** Begin **

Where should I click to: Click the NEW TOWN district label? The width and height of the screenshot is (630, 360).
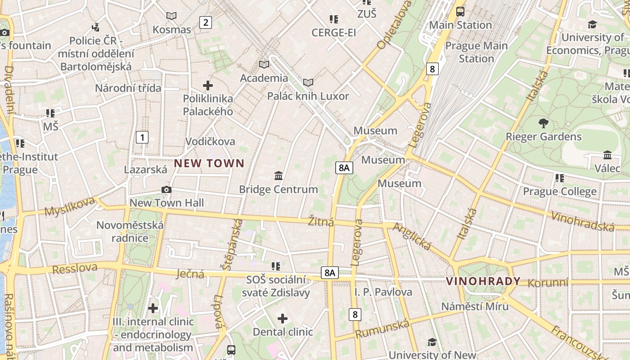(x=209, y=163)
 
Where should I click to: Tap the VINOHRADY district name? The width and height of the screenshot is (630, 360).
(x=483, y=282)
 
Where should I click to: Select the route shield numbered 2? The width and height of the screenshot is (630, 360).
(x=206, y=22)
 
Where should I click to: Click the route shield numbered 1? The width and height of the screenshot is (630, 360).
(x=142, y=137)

** End **
** Begin **

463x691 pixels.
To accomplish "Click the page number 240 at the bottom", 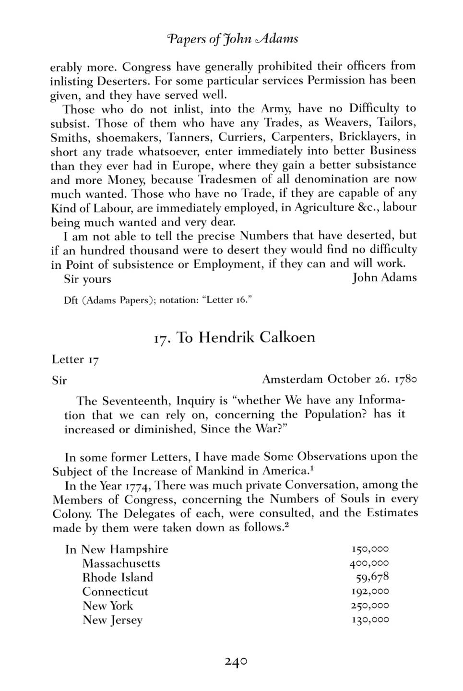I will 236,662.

** End **
** Begin **

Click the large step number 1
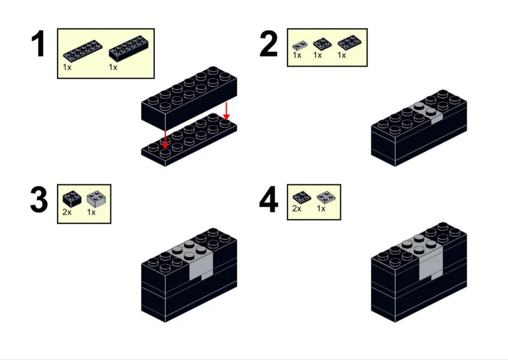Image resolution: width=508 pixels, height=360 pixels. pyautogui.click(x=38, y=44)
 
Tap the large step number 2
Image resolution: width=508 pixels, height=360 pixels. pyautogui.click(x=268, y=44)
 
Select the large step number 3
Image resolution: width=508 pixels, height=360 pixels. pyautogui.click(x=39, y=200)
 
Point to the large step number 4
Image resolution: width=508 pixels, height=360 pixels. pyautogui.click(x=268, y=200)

** End **

Edit the data from the line with "Where should I click to: Select" to the line with "(x=142, y=137)", replacing "route shield" with "highway marker" and leaving everything else unchanged. Return only those lines.

Where should I click to: Select the highway marker numbered 2? The width and height of the screenshot is (630, 360).
(x=206, y=22)
 
Where should I click to: Click the highway marker numbered 1? The width and height of the screenshot is (630, 360).
(x=142, y=137)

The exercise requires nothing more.